Let’s dig into CleanSpark. Zach departed this week after the quarterly earnings. Tell me about that.
Any company goes through transition periods. Zach did a lot, taking the business from energy into Bitcoin mining and scaling us significantly. Between him and the board, there was a mutual understanding it was time to move forward. We’re fortunate that Matt has been involved since day zero, so it was a natural handoff.
This seems like a good opportunity for a strategic change. You’ve been a pure-play miner while competitors have looked at cloud or HPC. Do you see that changing?
We remain data-driven. Historically, ROI and risk-adjusted profitability led us to stay pure-play. But we’ve got over a gigawatt under contract, 1.2 in near-term pipeline, 1.7 in mid- to long-term pipeline. With all that power, we’re flexible in thinking through the best use for shareholders.
Your management team has been around for a while. Do you expect any changes to signal a shift?
We’ve built a team ready to tackle any challenge. With Matt in the big seat, we’ll be more deliberate about sharing strategy with the market. We raised a $680 million convertible bond in December and maintain close communication with bondholders and shareholders alike.
Looking at performance this year, analysts have noted strong cash flow. How do you view growth since last fall?
We focus on fundamentals.
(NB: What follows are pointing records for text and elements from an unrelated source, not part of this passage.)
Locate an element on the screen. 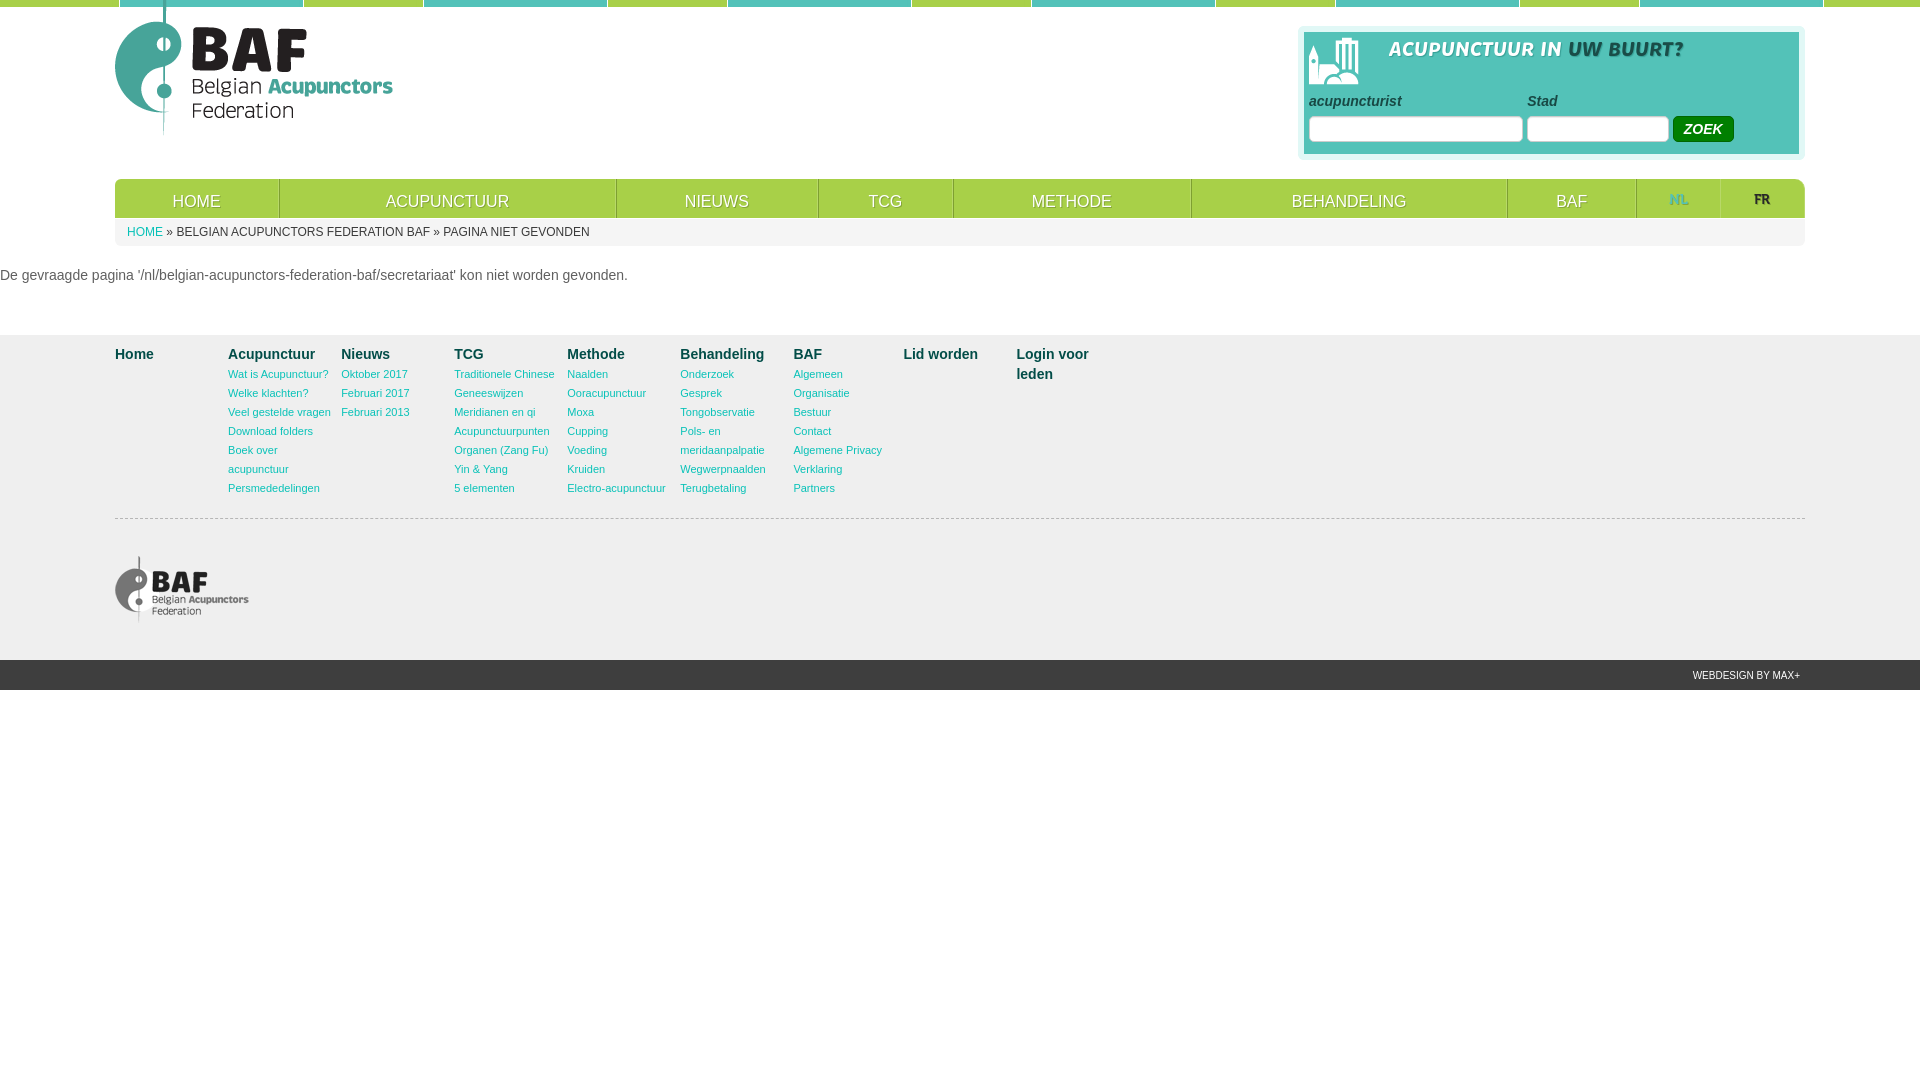 This screenshot has height=1080, width=1920. Download folders is located at coordinates (270, 431). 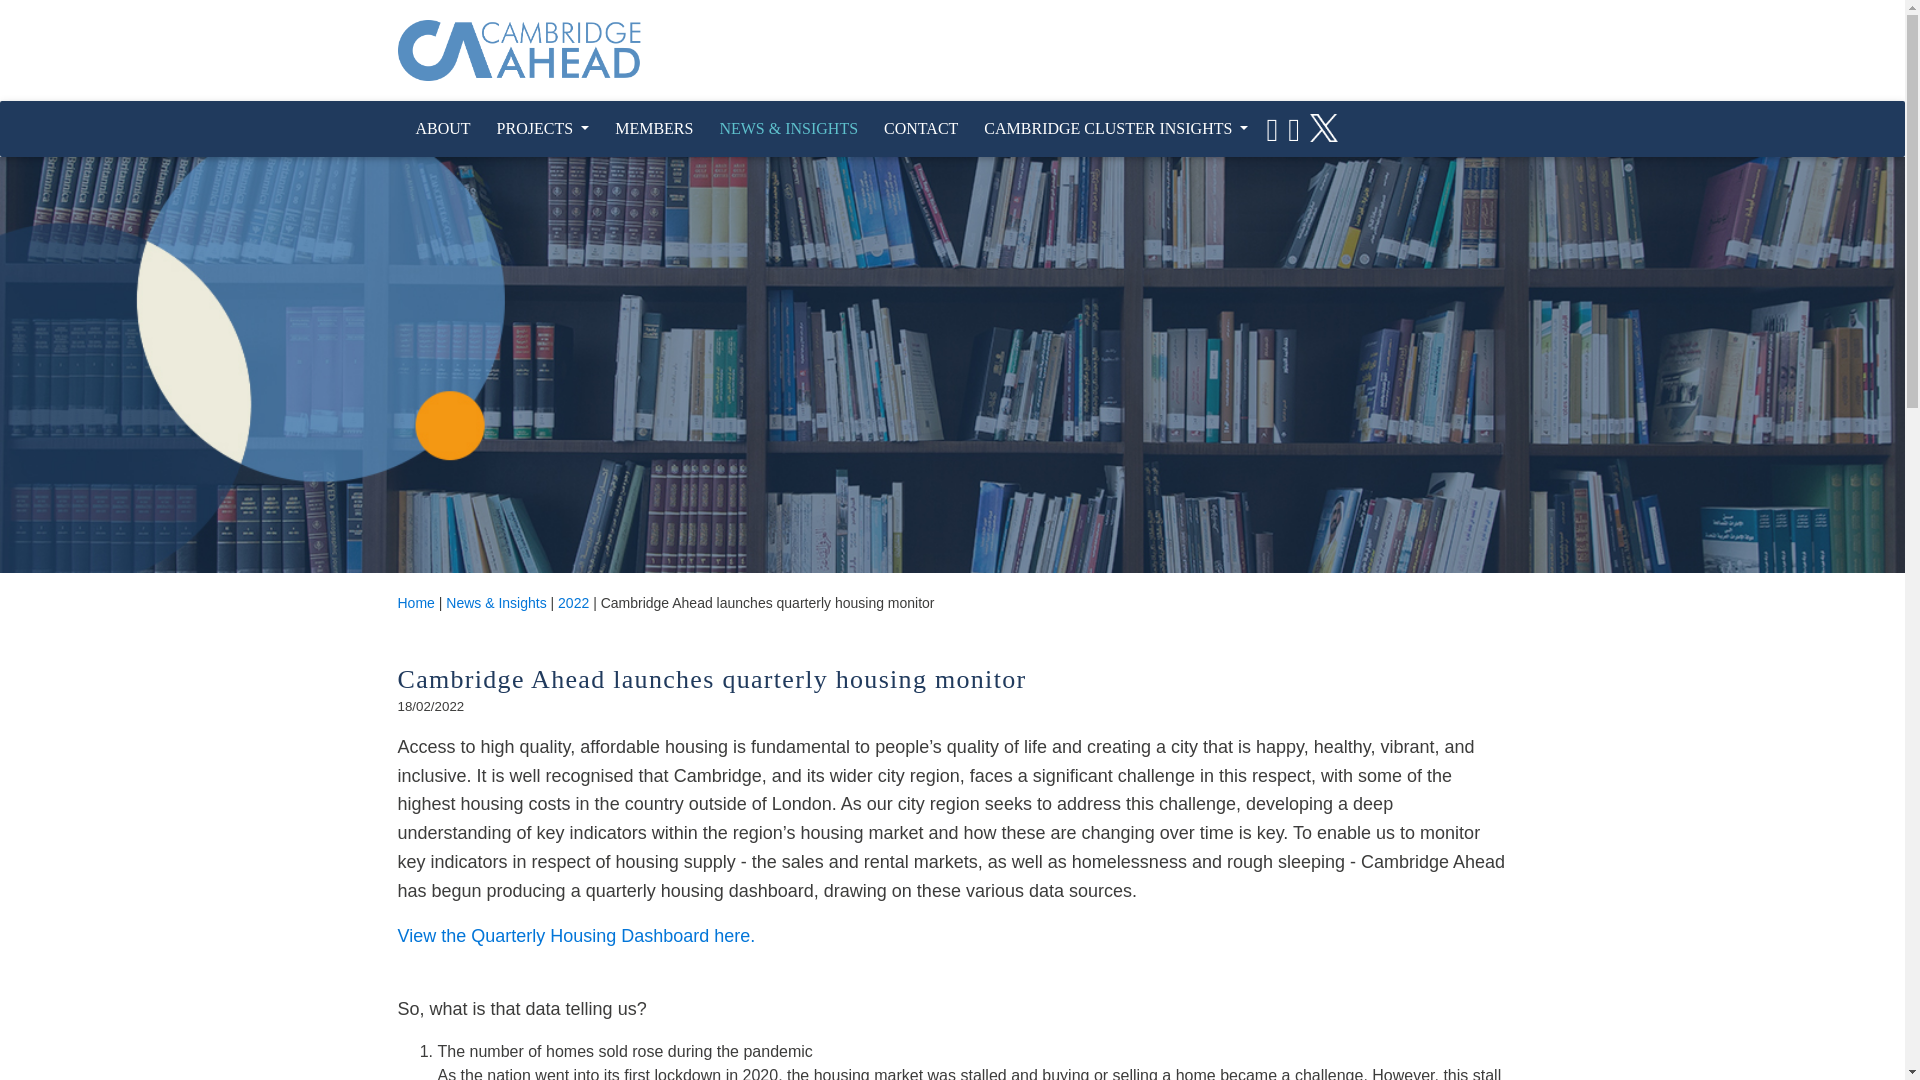 What do you see at coordinates (543, 129) in the screenshot?
I see `PROJECTS` at bounding box center [543, 129].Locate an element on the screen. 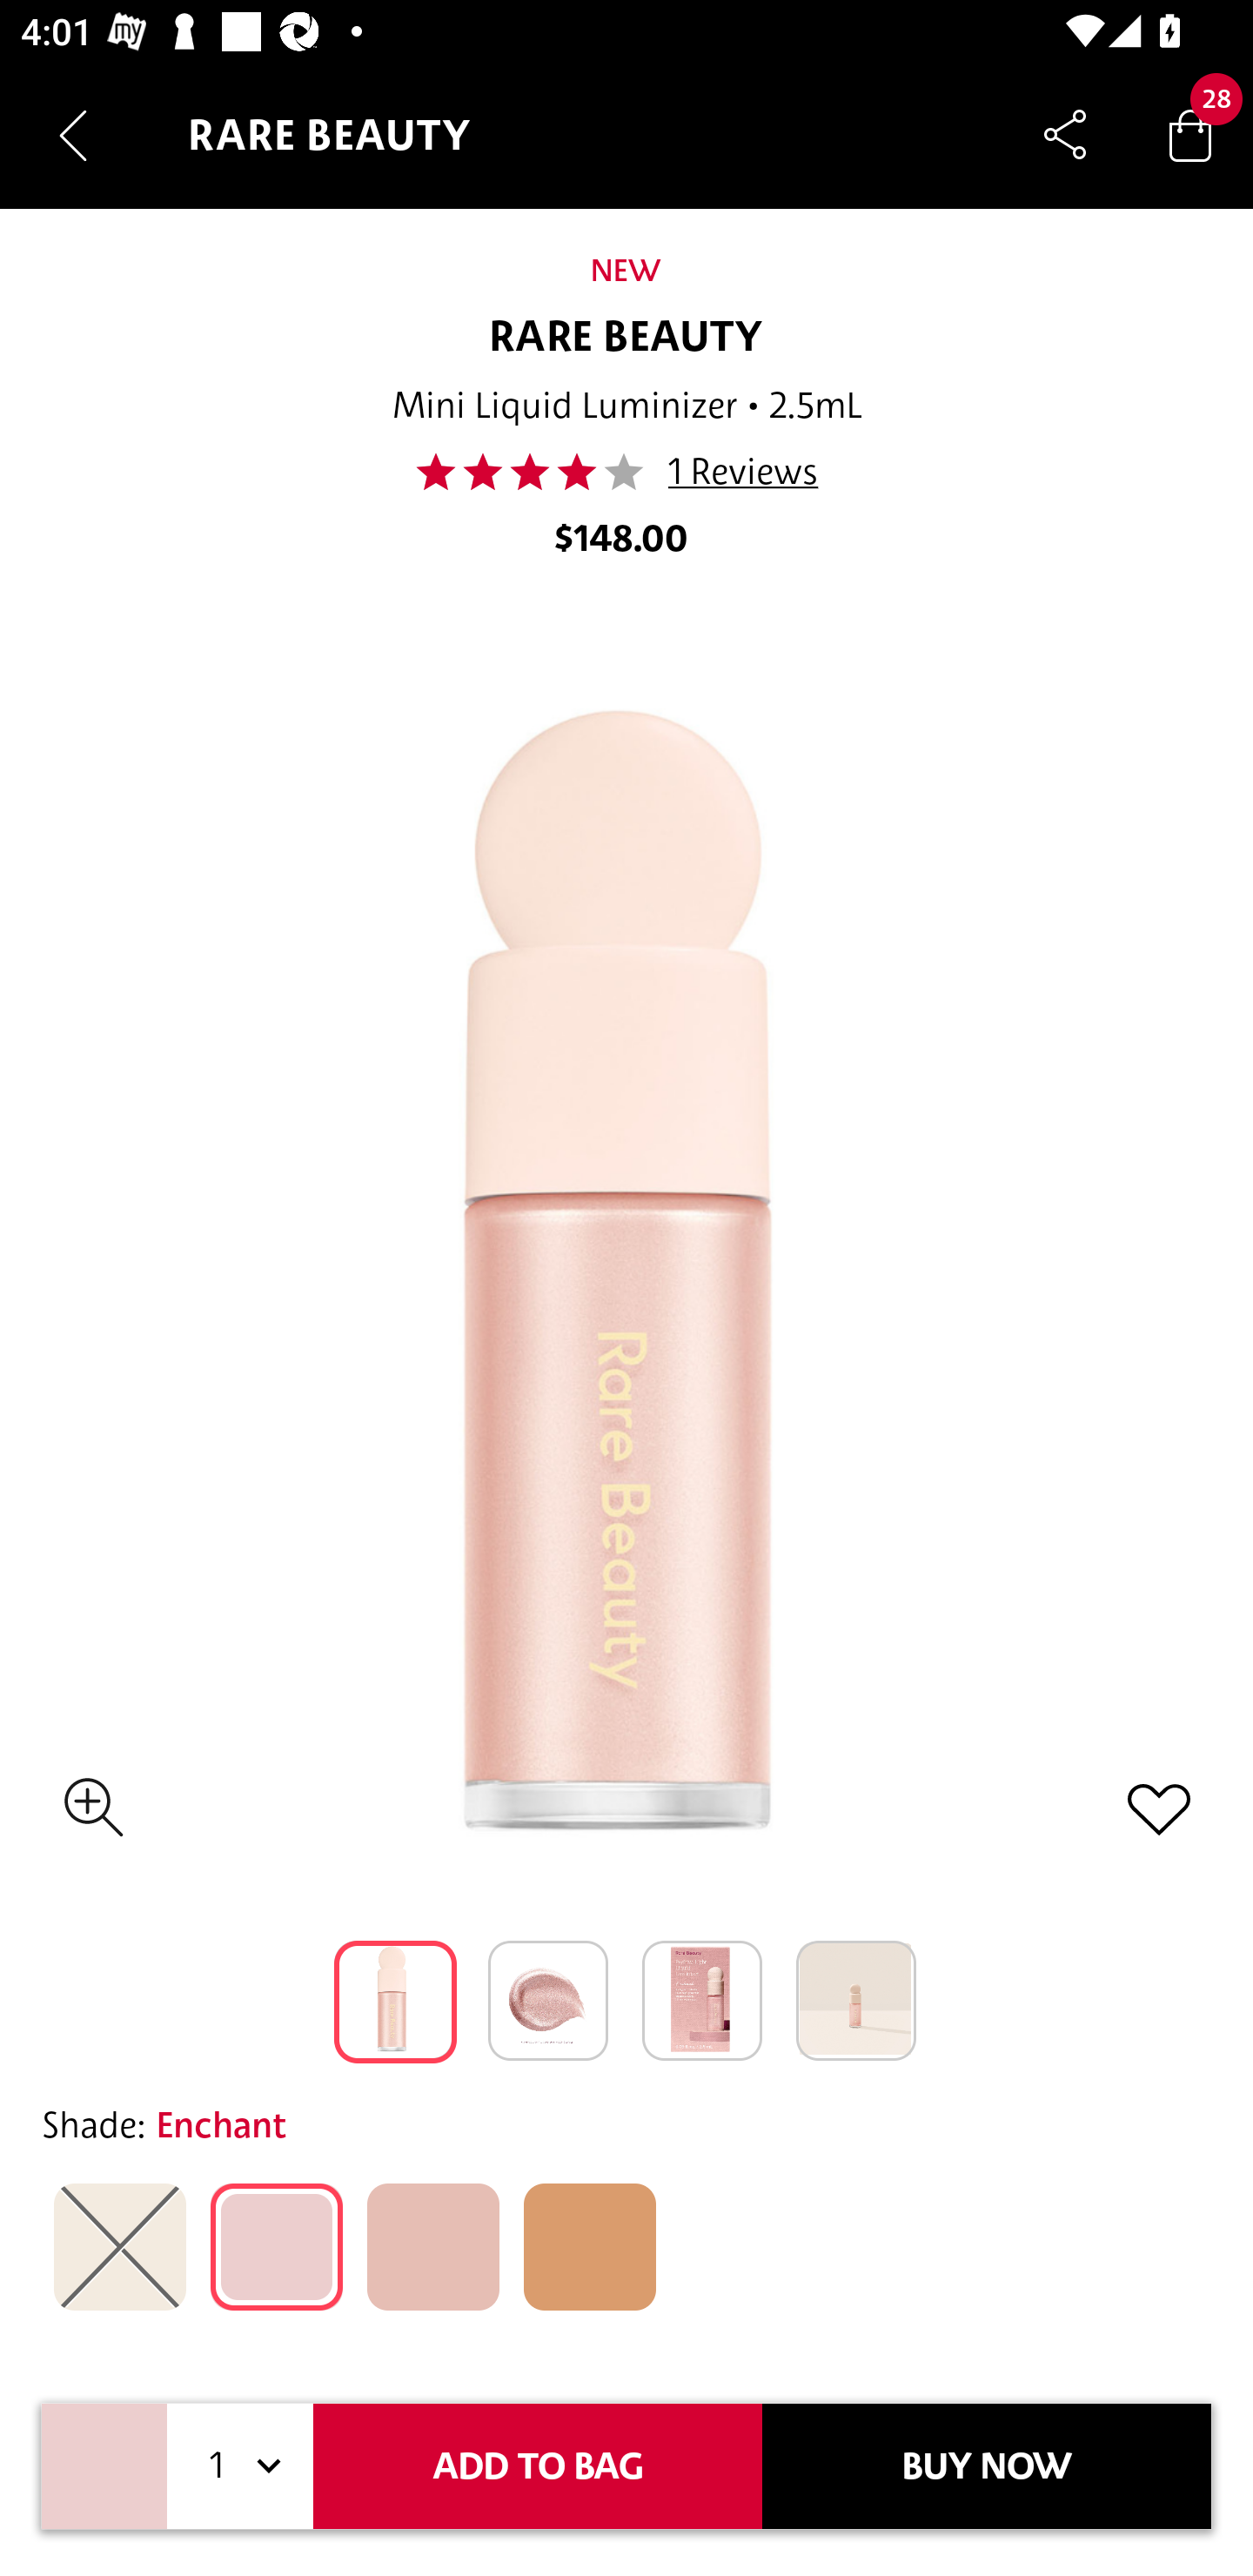 The width and height of the screenshot is (1253, 2576). BUY NOW is located at coordinates (987, 2466).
On October 1, 2024, we had 27 EH/s; today we’re at 50. That growth creates operating leverage—controlling non-energy costs while scaling. Cash flow gives us optionality to pursue future opportunities.
CleanSpark has a higher-cost energy portfolio, which some say pushes you toward HPC. But you’ve worked on fleet efficiency and sourcing. Can you talk about that?
It’s not just joules per terahash efficiency—it’s CapEx per terahash and recovery period. Canaan machines, for example, aren’t as efficient as Bitmain, but the cost structure allows faster ROI. With 30+ facilities, we optimize across the portfolio, marrying machine type with power cost. Profitability, not vanity metrics, drives our decisions.
And the 10 EH/s expansion—what’s the status?
It’s a blend of site expansion, new build, and partially complete facilities. Going from 50 to 60 EH/s is well within hand. We control our own destiny.
Let’s talk capital strategy. You raised a $680 million convertible bond and have a Coinbase collateralized line. How do you think about financing?
The job of management is marrying sources of capital with uses of capital. Coinbase gives us tactical flexibility. The convertible let us invest in long-term infrastructure. Equity deals like the Grid acquisition made sense for strategic markets. A mature capital stack gives us tools for every opportunity.
Last one—CleanSpark sells Bitcoin monthly to fund operations, while some treasury-style miners hold and leverage. Would you change strategy given the market?
In the short term the market is a voting machine; in the long term it’s a weighing machine. We want to build on bedrock, not sand. A self-sufficient, high-margin operating business creates long-term optionality and shareholder value.